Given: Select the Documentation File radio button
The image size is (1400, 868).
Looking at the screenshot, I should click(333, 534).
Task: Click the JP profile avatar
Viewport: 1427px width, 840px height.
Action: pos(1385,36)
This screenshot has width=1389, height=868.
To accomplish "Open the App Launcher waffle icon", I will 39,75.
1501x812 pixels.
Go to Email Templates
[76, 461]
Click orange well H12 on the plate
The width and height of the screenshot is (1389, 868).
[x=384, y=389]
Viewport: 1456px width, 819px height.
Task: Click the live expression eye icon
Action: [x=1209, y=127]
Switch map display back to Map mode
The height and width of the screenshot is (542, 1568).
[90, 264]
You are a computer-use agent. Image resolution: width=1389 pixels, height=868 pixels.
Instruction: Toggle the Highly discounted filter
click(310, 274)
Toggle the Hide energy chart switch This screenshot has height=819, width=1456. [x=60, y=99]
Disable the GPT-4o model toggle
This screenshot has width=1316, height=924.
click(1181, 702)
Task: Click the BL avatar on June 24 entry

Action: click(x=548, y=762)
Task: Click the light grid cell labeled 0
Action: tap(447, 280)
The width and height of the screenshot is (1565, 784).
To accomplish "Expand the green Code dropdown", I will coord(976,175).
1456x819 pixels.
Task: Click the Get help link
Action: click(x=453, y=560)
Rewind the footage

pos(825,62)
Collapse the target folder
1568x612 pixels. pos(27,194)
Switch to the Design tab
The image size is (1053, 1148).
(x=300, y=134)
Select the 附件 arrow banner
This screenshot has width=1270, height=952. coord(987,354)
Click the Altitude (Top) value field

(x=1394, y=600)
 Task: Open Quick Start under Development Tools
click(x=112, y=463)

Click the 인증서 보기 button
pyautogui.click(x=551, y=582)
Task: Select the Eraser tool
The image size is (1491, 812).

Your assignment: Write the whole listing out again. Keep every line exactly as it is.

Solution to this problem:
Given: Select the Documentation File radio button
The image size is (1400, 868).
Looking at the screenshot, I should click(333, 534).
Task: Click the JP profile avatar
Viewport: 1427px width, 840px height.
Action: pos(1385,36)
This screenshot has width=1389, height=868.
To accomplish "Open the App Launcher waffle icon", I will 39,75.
1501x812 pixels.
Go to Email Templates
[76, 461]
Click orange well H12 on the plate
The width and height of the screenshot is (1389, 868).
[x=384, y=389]
Viewport: 1456px width, 819px height.
Task: Click the live expression eye icon
Action: [x=1209, y=127]
Switch map display back to Map mode
The height and width of the screenshot is (542, 1568).
[90, 264]
You are a computer-use agent. Image resolution: width=1389 pixels, height=868 pixels.
Instruction: Toggle the Highly discounted filter
click(310, 274)
Toggle the Hide energy chart switch This screenshot has height=819, width=1456. [x=60, y=99]
Disable the GPT-4o model toggle
This screenshot has width=1316, height=924.
click(1181, 702)
Task: Click the BL avatar on June 24 entry

Action: click(x=548, y=762)
Task: Click the light grid cell labeled 0
Action: tap(447, 280)
The width and height of the screenshot is (1565, 784).
To accomplish "Expand the green Code dropdown", I will coord(976,175).
1456x819 pixels.
Task: Click the Get help link
Action: click(x=453, y=560)
Rewind the footage

pos(825,62)
Collapse the target folder
1568x612 pixels. pos(27,194)
Switch to the Design tab
The image size is (1053, 1148).
(x=300, y=134)
Select the 附件 arrow banner
This screenshot has width=1270, height=952. coord(987,354)
Click the Altitude (Top) value field

(x=1394, y=600)
 Task: Open Quick Start under Development Tools
click(x=112, y=463)

Click the 인증서 보기 button
pyautogui.click(x=551, y=582)
Task: Select the Eraser tool
The image size is (1491, 812).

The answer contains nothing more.